# Longbow Hickory And Wanut



## Wingshooter (Dec 24, 2009)

Here is a Longbow I made for myself. This one is not for sale. I wanted to see if I could bend the hickory in that short a radius. I think it turned out great love the way it shoots. The hickory is hard to bend. Oak bends like a noodle compared to hickory


----------



## akmslingshots (Mar 2, 2012)

really impressive, bending wood is one thing, getting a 2" curve is something else


----------



## Northerner (Nov 9, 2010)

Very nice Roger. What kind of glue did you use?

Cheers,
Northerner


----------



## Wingshooter (Dec 24, 2009)

Northerner said:


> Very nice Roger. What kind of glue did you use?
> 
> Cheers,
> Northerner


I have to use the gorilla glue because everything is still wet when i glue it up.


----------



## newconvert (Dec 12, 2011)

wow Roger! your designs are really changing...................... nice!


----------



## Bill Hays (Aug 9, 2010)

Extremely cool!
Now you KNOW I'm a huge fan of your bent wood skills... Hickory and Walnut are my two favorite woods... you've the top slots on a longbow recurve... THAT may be the perfect target shooter!


----------



## Charles (Aug 26, 2010)

That looks very, very svelt!

Cheers ..... Charles


----------



## fatboy (Oct 26, 2010)

Since that one is not for sale could you make me another one?








That is a beauty Roger.


----------



## Wingshooter (Dec 24, 2009)

Bill Hays said:


> Extremely cool!
> Now you KNOW I'm a huge fan of your bent wood skills... Hickory and Walnut are my two favorite woods... you've the top slots on a longbow recurve... THAT may be the perfect target shooter!


Bill you might try the tubes this way. I feel it is the cleanest way there is to shoot. I am thinking that there is absolutly no interferance with the shot and i am still getting 210 fps with the 3/8 steel. What i wouldn't give for the chance to use a high speed camera. I will have my new jig setup soon then I can start playing with all the different woods. To much fun to little time.


----------



## Btoon84 (Nov 22, 2011)

Very impressive. Wow. I love it!


----------



## tomshot123 (Mar 31, 2012)

How did you manage to do that!?


----------



## Bill Hays (Aug 9, 2010)

Wingshooter said:


> Bill you might try the tubes this way. I feel it is the cleanest way there is to shoot. I am thinking that there is absolutly no interferance with the shot and i am still getting 210 fps with the 3/8 steel.

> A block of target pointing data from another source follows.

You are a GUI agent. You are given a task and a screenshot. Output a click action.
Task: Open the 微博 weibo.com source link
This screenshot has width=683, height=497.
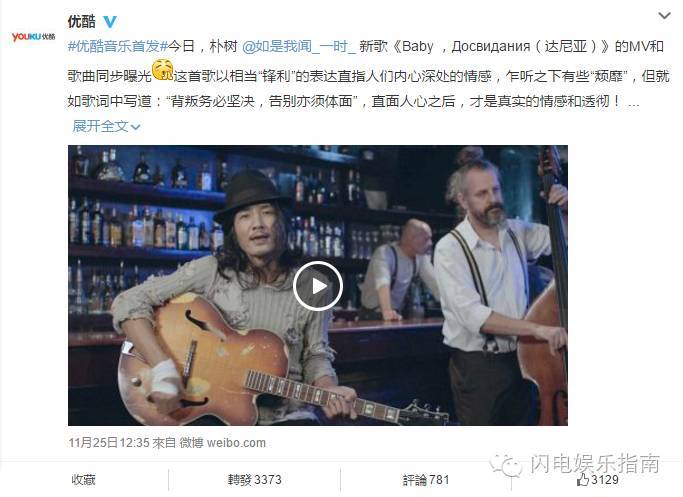(x=223, y=443)
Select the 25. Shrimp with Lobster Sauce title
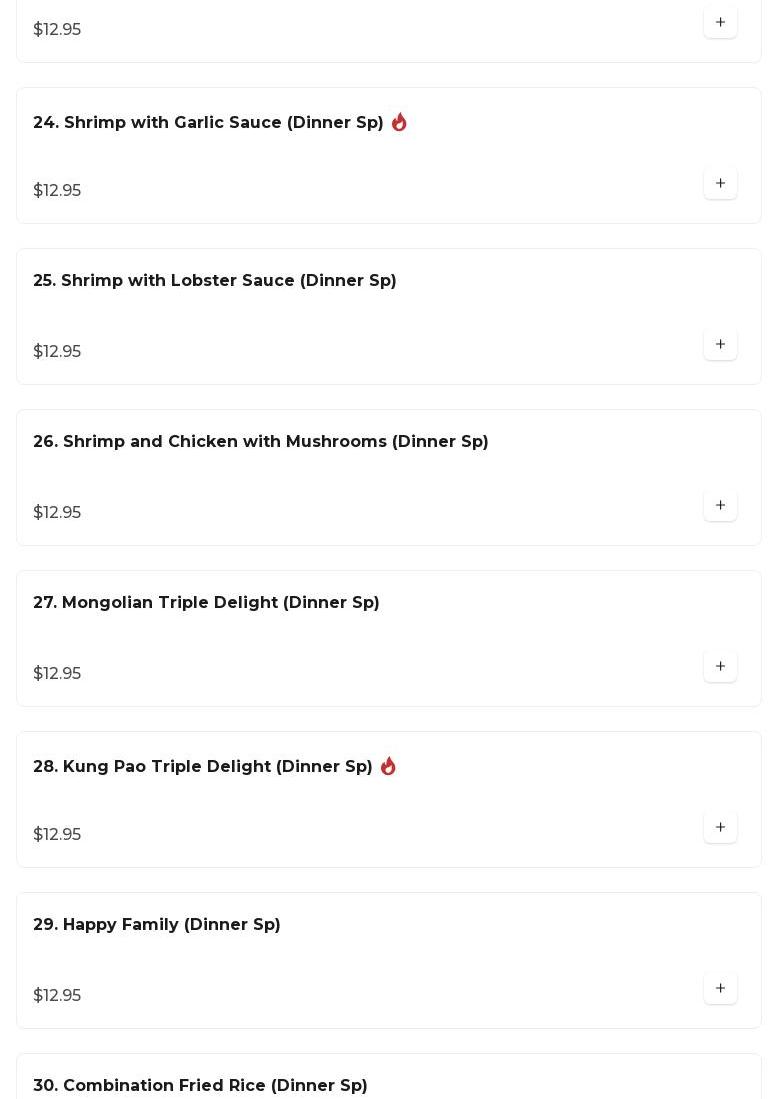 tap(214, 281)
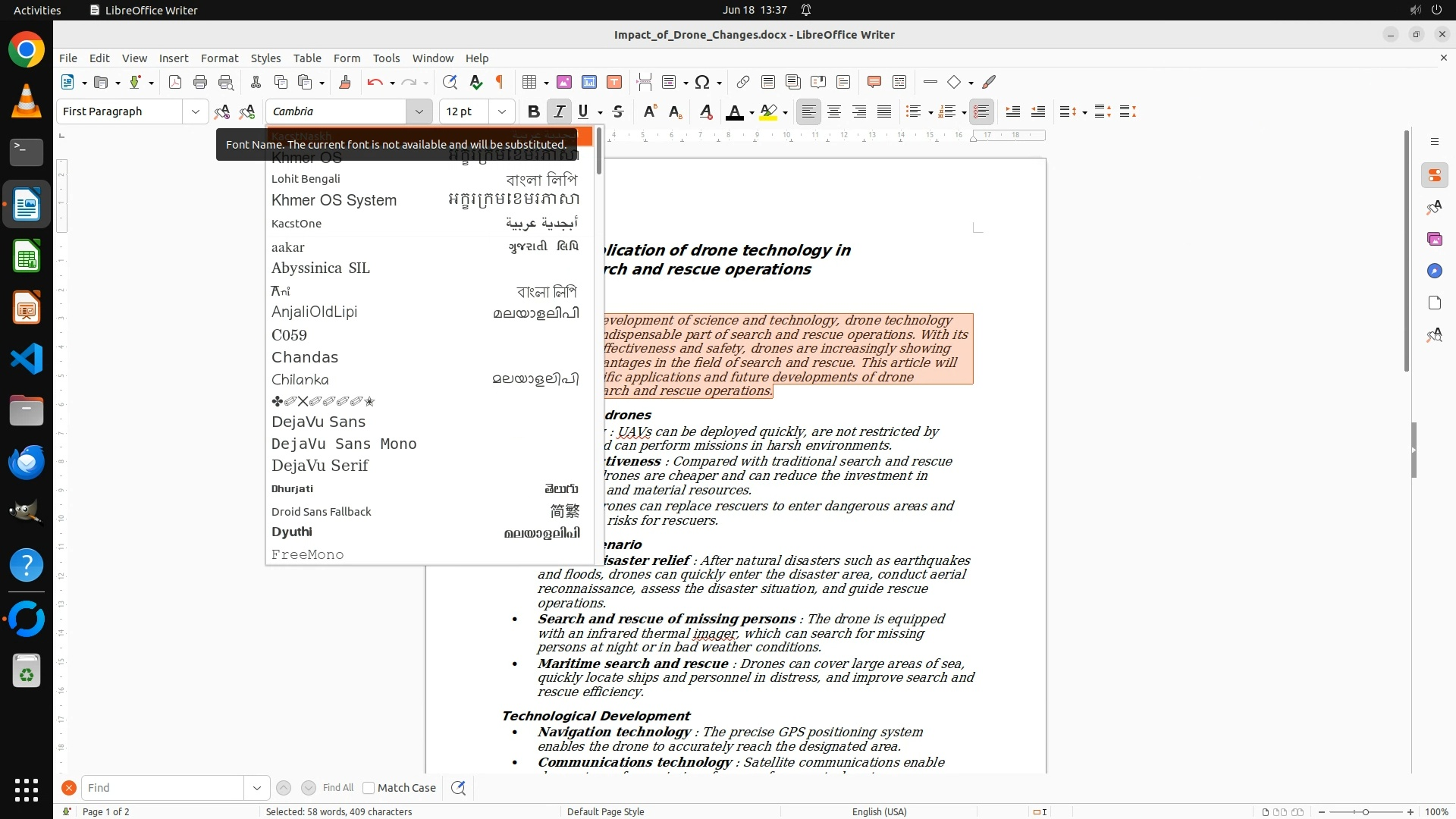
Task: Toggle Bold formatting button
Action: tap(533, 111)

What i wouldn't give for the chance to use a high speed camera. I will have my new jig setup soon then I can start playing with all the different woods. To much fun to little time.

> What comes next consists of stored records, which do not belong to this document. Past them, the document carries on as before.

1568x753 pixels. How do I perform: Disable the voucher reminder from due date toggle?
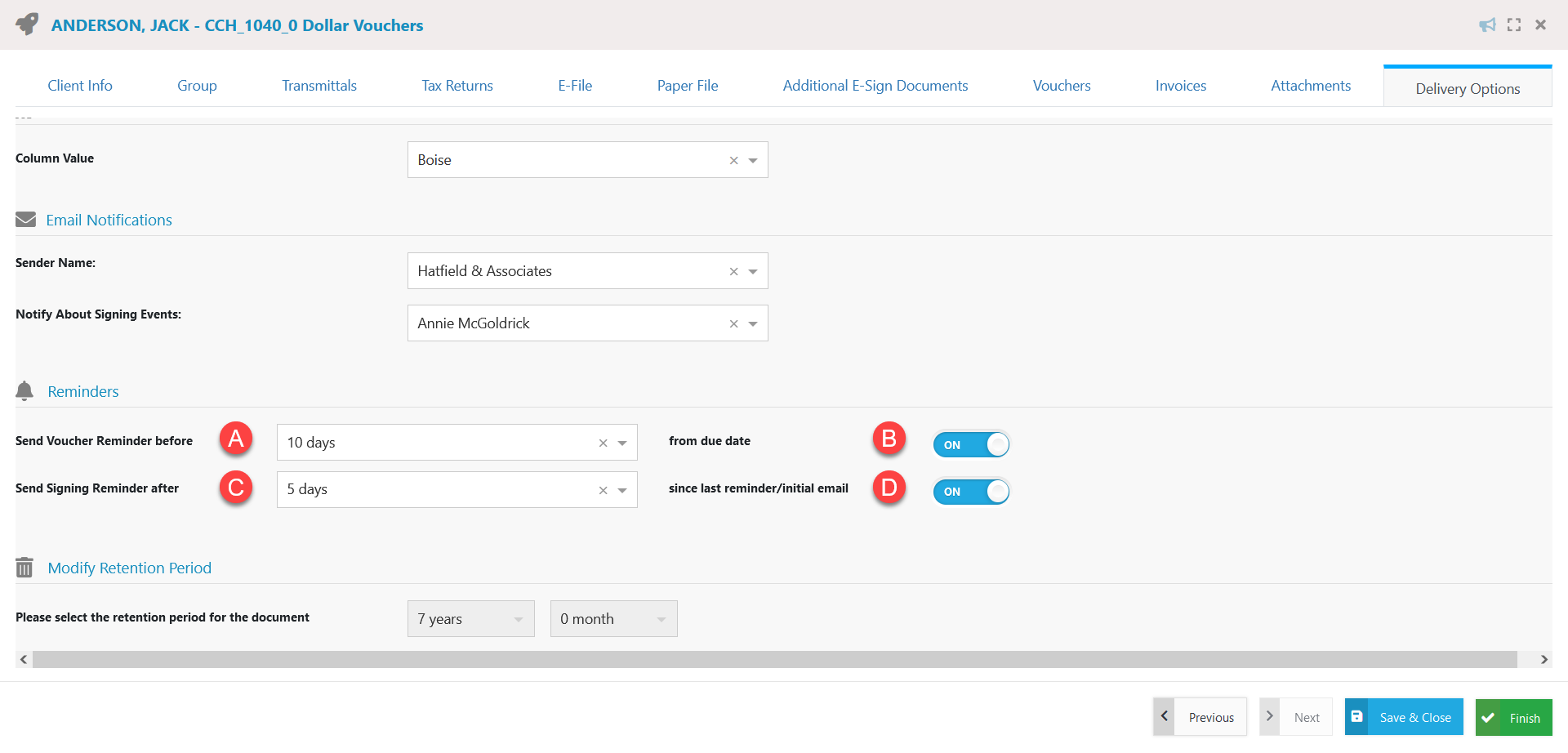[971, 444]
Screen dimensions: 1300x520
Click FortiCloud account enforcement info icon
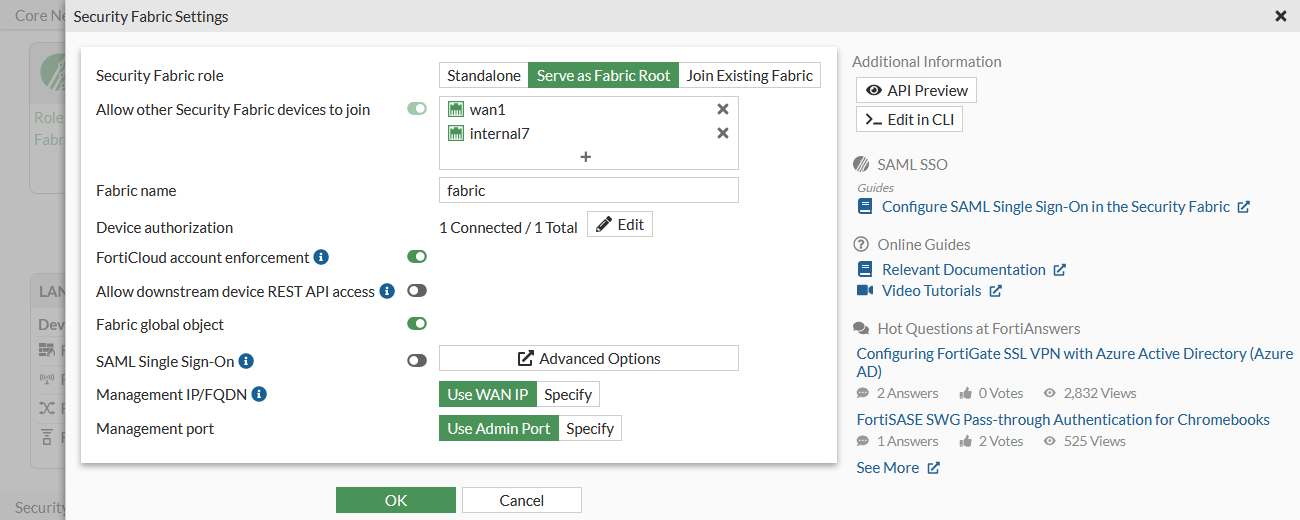point(321,258)
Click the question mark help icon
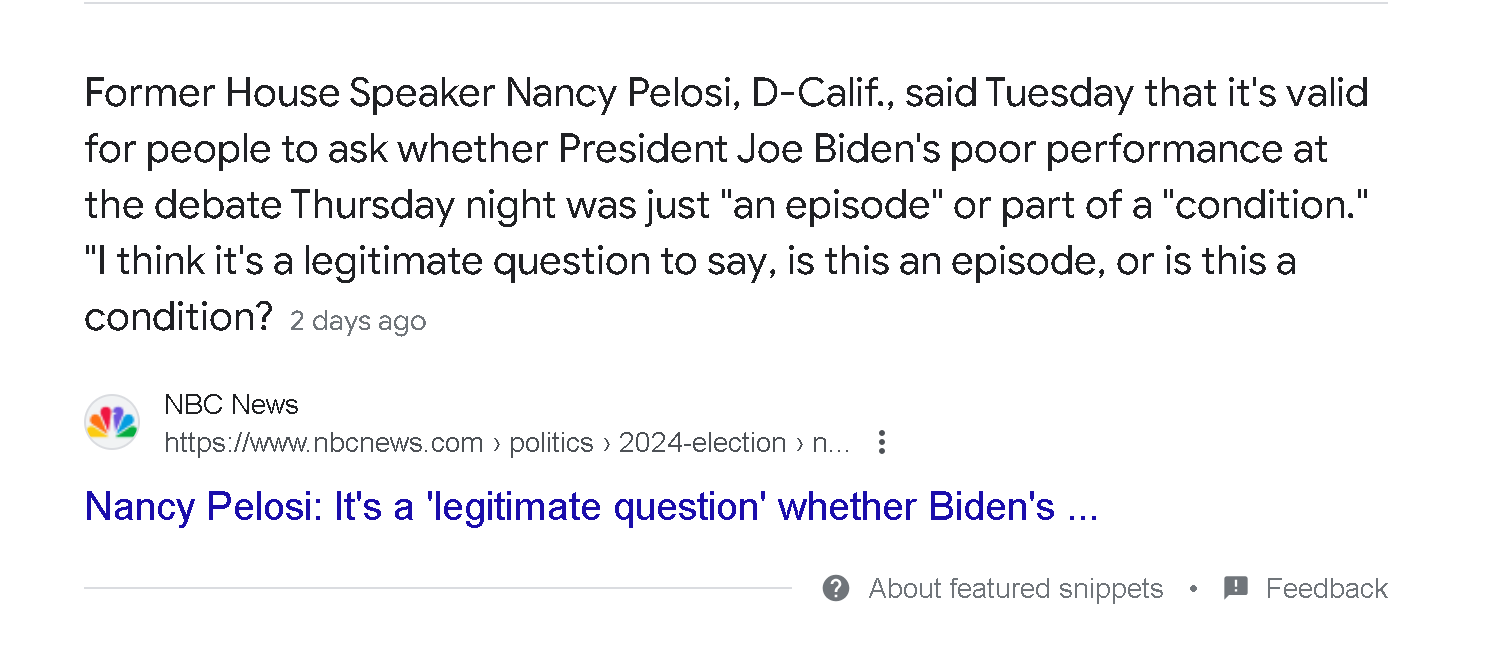1493x648 pixels. pyautogui.click(x=836, y=588)
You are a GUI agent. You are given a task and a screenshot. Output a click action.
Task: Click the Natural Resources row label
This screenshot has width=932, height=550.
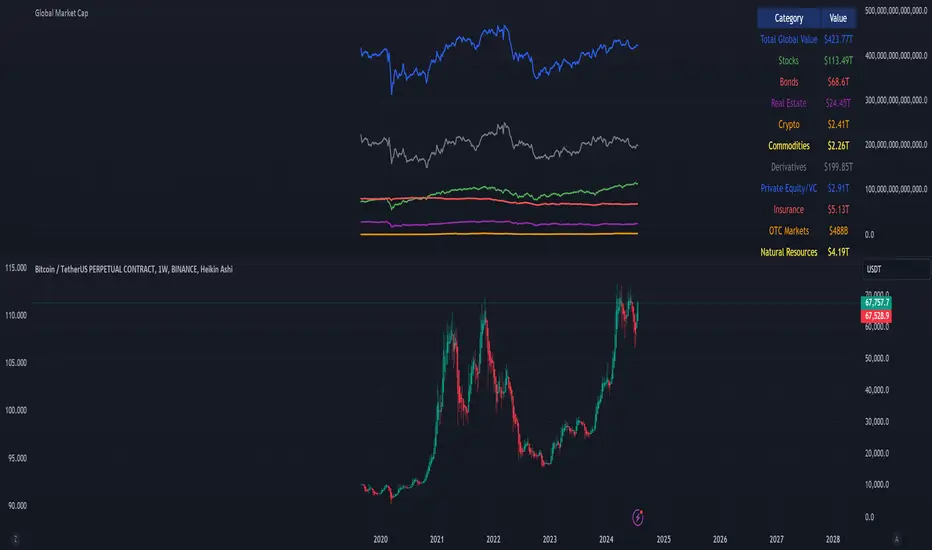(789, 251)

I might at that... first I'll need to make a "special" slingshot though. All my top slot slingshots (except the Hickory Longbow from you) are very narrow throated, so wouldn't be to great for TTF shooting. They can be pocketed easily and carried unobtrusively very well, and are absolutely lethal on varmints around here... but are kind of limited to using only flatbands right now.
Chinese type tubes really haven't been my thing yet... but I may turn my mind over the subject at some point and maybe come up with something that might work pretty well... we'll see.


----------



## e~shot (Jun 3, 2010)

Nice one Roger!


----------



## Rapier (May 28, 2011)

Fabulous looking shooter wing. Not sure from these pics how the bands are attached. Would you be able to post a pic of the attachment please mate?

Hype~X Australia


----------



## Northerner (Nov 9, 2010)

Rapier said:


> Fabulous looking shooter wing. Not sure from these pics how the bands are attached. Would you be able to post a pic of the attachment please mate?
> 
> Hype~X Australia


Roger posted a video http://slingshotforum.com/topic/15617-how-to-setup-bands-and-tubes-on-the-top-slot-setup/


----------



## Jim Williams (Jul 6, 2011)

That looks great


----------



## mckee (Oct 28, 2010)

wow that looks fantastic!


----------



## Dayhiker (Mar 13, 2010)

That's just in a class by itself!


----------



## pop shot (Sep 29, 2011)

You're my bandsaw and column sanding hero


----------



## Chepo69 (May 1, 2010)

Mr. Roger: Missed is the hallmark characteristic in his works. really impressive ability to work with wood.


----------



## Rapier (May 28, 2011)

Thanks northerner. I did end up finding that vid. Very interesting.
Cheers guys

Hype~X Australia


----------



## harson (Oct 21, 2011)

Amazing!


----------



## valkerie (Mar 5, 2012)

Lovely looking ss.
I also have a good bit of experience bending wood and am struggling to see why the wood is still wet when you do the glue up? I have found it too risky to glue up freshly bent pieces.


----------



## Devoman (Oct 15, 2010)

Soooo nice!


----------



## WILD BILL (Jan 26, 2012)

Very nice Roger!

Bill


----------



## hickymick (Feb 23, 2011)

ooow i like this,,, cant remember how to post pic's on here


----------